In deze uitspraak van de Rechtbank Zeeland-West-Brabant op 21 december 2023, beoordeelt de rechtbank de beroepen van belanghebbende tegen de uitspraken op bezwaar van de heffingsambtenaar van de gemeente Geertruidenberg. De heffingsambtenaar had eerder de WOZ-waarden van de onroerende zaak vastgesteld op € 410.000 voor 2019 en € 495.000 voor 2020, welke waarden door belanghebbende werden betwist. De rechtbank heeft de zaak behandeld op 9 november 2023, waarbij belanghebbende werd vertegenwoordigd door zijn gemachtigde en zijn vader. De rechtbank constateert dat partijen ter zitting een compromis hebben bereikt over de WOZ-waarden, waarbij de waarden voor 2020 en 2021 zijn vastgesteld op respectievelijk € 365.000 en € 375.000. Tevens is besloten dat de aanslagen onroerendezaakbelasting (OZB) dienovereenkomstig moeten worden verminderd.
Daarnaast heeft belanghebbende aanspraak gemaakt op schadevergoeding wegens overschrijding van de redelijke termijn. De rechtbank oordeelt dat de redelijke termijn voor de bezwaar- en beroepsfase twee jaar bedraagt, en dat deze termijn met drie maanden is overschreden. De rechtbank kent belanghebbende een schadevergoeding toe van € 50 voor deze overschrijding. Ook is er een verzoek gedaan om een dwangsom, omdat de heffingsambtenaar niet tijdig op het bezwaar had beslist. De rechtbank stelt vast dat de heffingsambtenaar een dwangsom van € 230 verschuldigd is voor de periode waarin hij in gebreke is gebleven.
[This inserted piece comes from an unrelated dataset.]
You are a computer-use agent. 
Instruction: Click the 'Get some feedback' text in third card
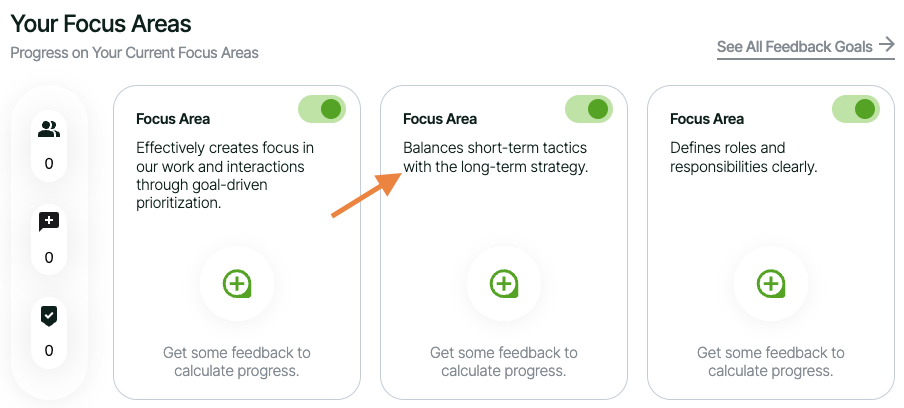[771, 362]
De rechtbank concludeert dat de beroepen gegrond zijn, waardoor de WOZ-waarden en de OZB-aanslagen verlaagd moeten worden. De heffingsambtenaar wordt veroordeeld tot het betalen van de proceskosten aan belanghebbende, die in totaal € 1.674 bedragen, en moet ook het griffierecht van € 50 vergoeden. Deze uitspraak is openbaar gemaakt en partijen zijn geïnformeerd over hun recht op hoger beroep.